In my previous articles exploring the role of payments in functional order-to-cash (O2C) or source-to-pay (S2P) processes, we considered how payment solutions mirror certain aspects of agrarian growth and development. Numerous actors, supplies and equipment are required to ensure a healthy crop; just cooperative departments and processes are necessary for a thriving business. One of those, integrated supplier payments, improves business operations and opens the door for greater collaboration and success amongst buyers, suppliers and customers alike. Much like irrigation, proper equipment and a diverse supplier pool can lead to a phenomenal crop.
Today, I’d like to look at the importance of integrated payments on the customer side. Integrated payments provide better customer service by offering customers flexibility, privacy, efficiency and accessibility. When integrated with excellent back-end business operations, an integrated customer payment system strengthens the business as a whole and creates more space (and time!) for authentic relationships — not unlike the exchange of harvested goods at a weekend farmer’s market following a successful growing season.
Keep things simple and trust people to do their share
Integrated customer payments simplify changing payment preferences and optimize payment-related processes while nurturing the customer relationship. The ideal system is able to gather customer payments online via customer portals and then match them in the ERP against corresponding invoices, removing the need to shift between systems to keep track of invoices and customer activity.
While payment integration simplifies things on the supplier side, a comprehensive payment integration system offers customers a wide range of payment options, too. For example, customers can schedule or auto-pay their invoices online, streamlining the experience by removing cumbersome and time-consuming steps. This ease of use is accompanied by a sense of security, privacy and control, something customers highly value in an ever-evolving landscape of payment modalities and risk mitigation requirements.

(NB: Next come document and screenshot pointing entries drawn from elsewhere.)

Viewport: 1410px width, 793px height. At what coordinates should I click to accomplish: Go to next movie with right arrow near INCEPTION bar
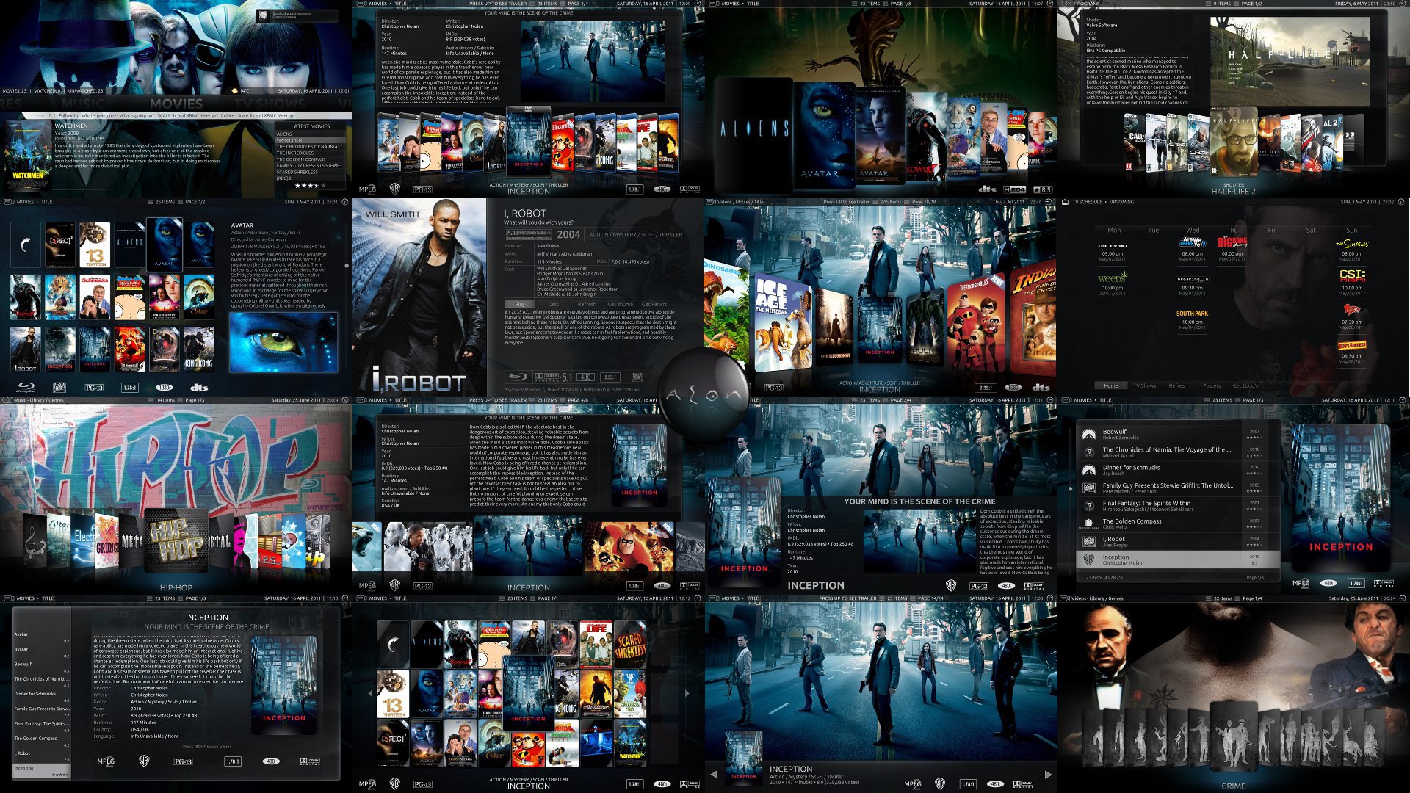(x=1048, y=774)
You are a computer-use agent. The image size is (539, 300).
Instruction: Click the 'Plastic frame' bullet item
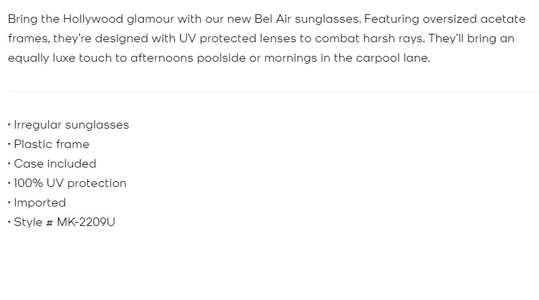tap(51, 144)
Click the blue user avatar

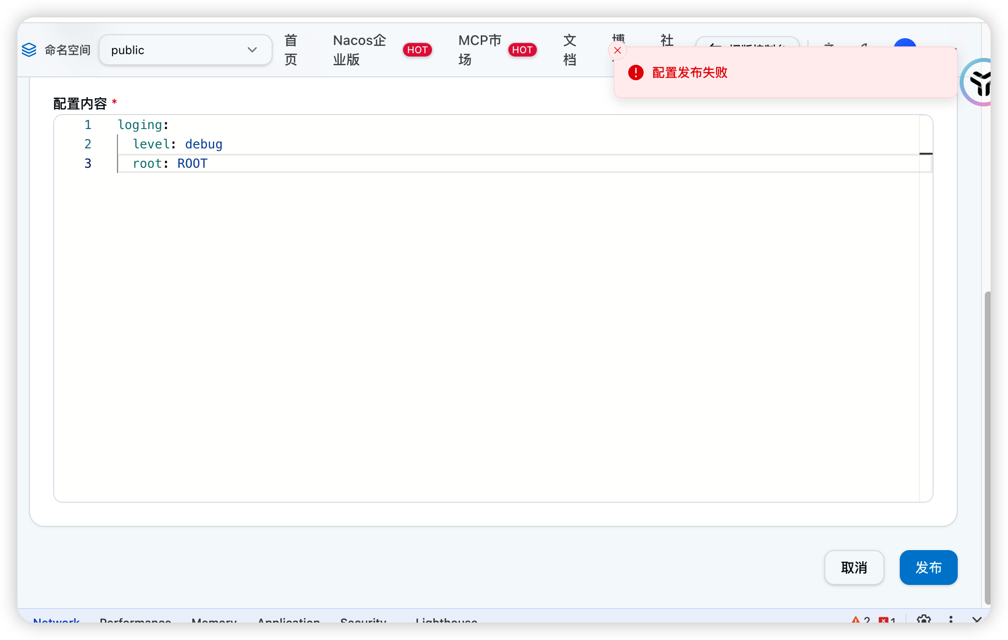pos(905,44)
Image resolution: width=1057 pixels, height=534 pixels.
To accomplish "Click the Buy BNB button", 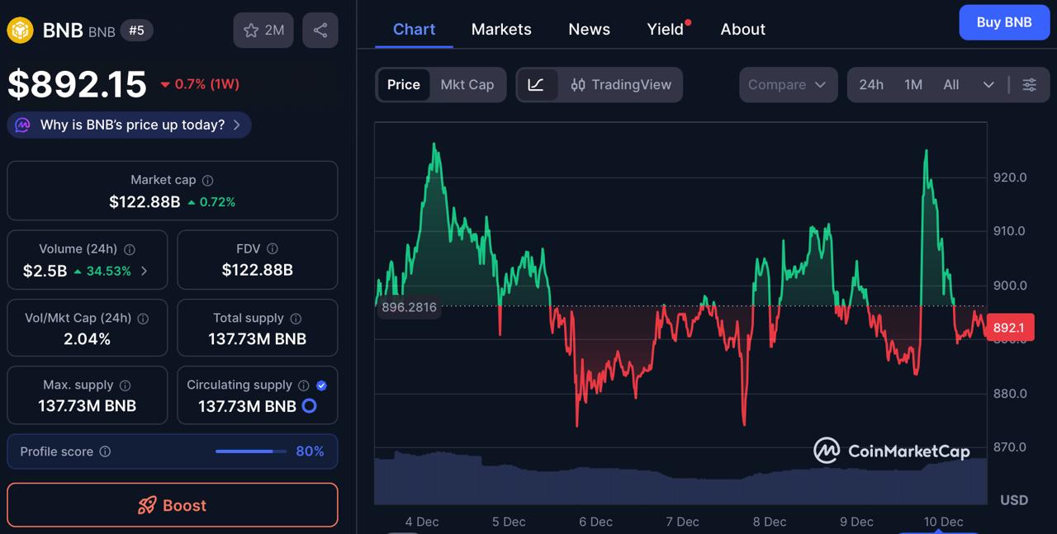I will [1004, 22].
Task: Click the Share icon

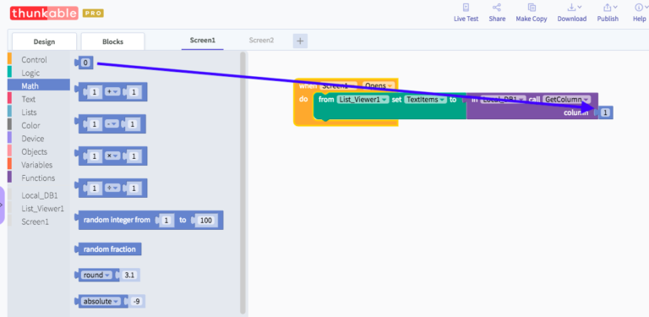Action: coord(497,8)
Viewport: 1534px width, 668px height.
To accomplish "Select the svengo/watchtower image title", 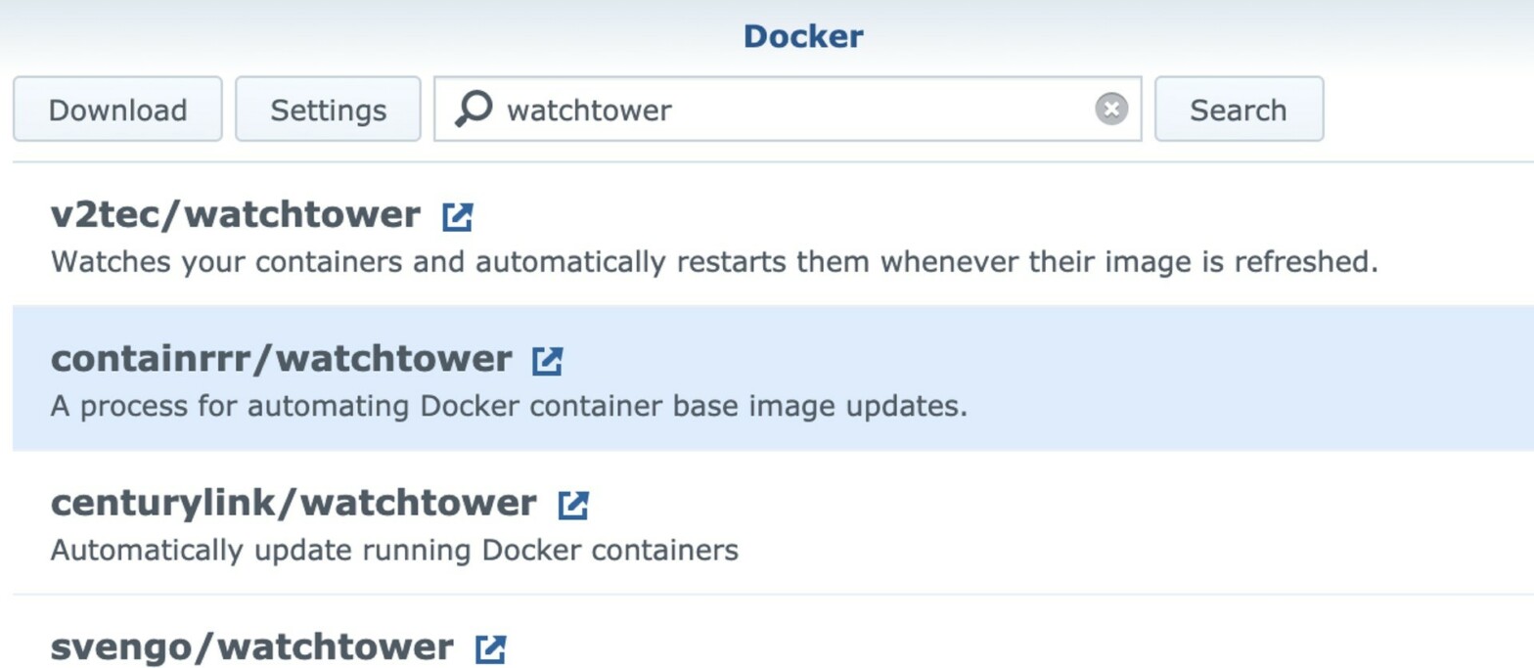I will [x=252, y=647].
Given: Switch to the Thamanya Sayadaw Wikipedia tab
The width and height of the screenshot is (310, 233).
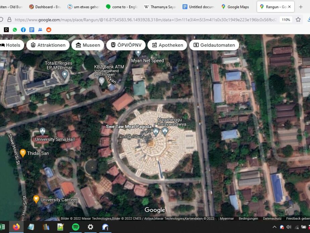Looking at the screenshot, I should [160, 7].
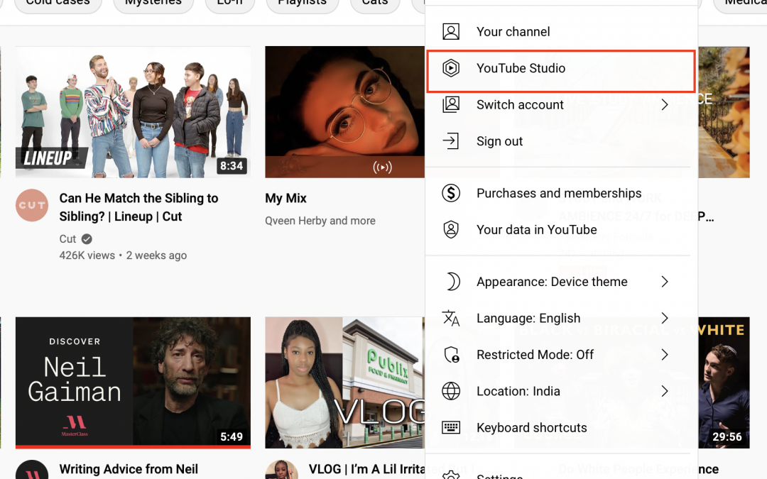The width and height of the screenshot is (767, 479).
Task: Click the red progress bar on Neil Gaiman video
Action: [x=133, y=446]
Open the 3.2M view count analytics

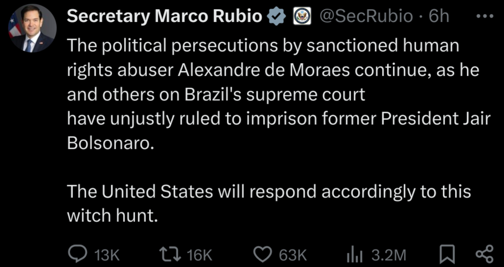[x=388, y=255]
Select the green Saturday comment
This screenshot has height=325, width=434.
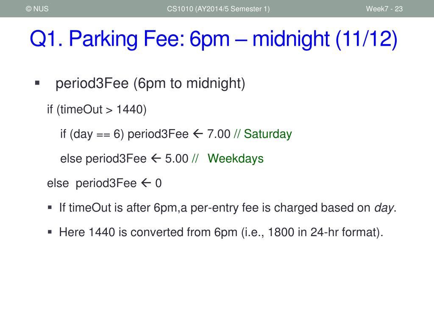coord(268,134)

Think of it as a produce co-op, where members of a community pay a certain amount each month in return for seasonal farm goods. The member can choose how much they pay, if they’d prefer to pick up or have the produce delivered and how they might want to use coupons or referral codes.
Flexibility supports accountability
Customer portals — also known as Electronic Invoice Presentment Portal (EIPP) — can offer a wide variety of payment options that make it easier for customers to pay in the ways that are most efficient for them. Some of those options include:
- Global payment capabilities: This solution embeds payment into the customer experience by allowing them to pay their invoices online in their local currency rather than the currency used by the invoice issuer.
- Lockbox automation: Automating the process of managing bank lockbox files saves AR teams a huge amount of time and eliminates the potential for errors that could negatively impact customers. AI software can now automate the manually intensive process of matching payments received from all incoming payment information sources. Receipts can be collected and applied seamlessly across all forms of payments (check, ACH, virtual card). This increased automation frees teams up to attend to higher-level tasks, including customer engagement.
- Discounts for early payment: Another win-win proposition, integrated payment systems allow customers to schedule automatic invoice payments in response to supplier requests and special offers. For example, a supplier might propose early payment discounts. By making the process easy, customers are more likely to take advantage of it. The customer pays less, the supplier improves their cashflow by getting paid earlier and nobody feels like they’re racing against deadlines. In the farming world, this is not unlike giving customers the option to volunteer in the gardens in exchange for discounted produce or some other mutually beneficial arrangement.
A place at the table for everyone: why mutuality and trust are the core of a functioning payment process
The customer experience should be a key driver for investing in payments technology, because businesses know customers will no longer settle for relationships that feel purely transactional. Just like people want to know their food is organic and eco-conscious, customers want to know that the companies they work with have their well-being in mind — and that includes making the payment process clean, simple and flexible.
A business can have the most sophisticated back-end business operations imaginable, but if the customer’s payment experience is poor, any success will be short-lived. Investing in technology that facilitates customer payments is sure to prove a wise choice, as it prioritizes mutual benefit over quarterly reports or quick wins. This long-view, “everyone wins” approach yields healthy business relationships based on trust and goodwill — not to mention a healthier cashflow — and is sure to see companies who adopt it through many a season, with an abundant harvest to show for it.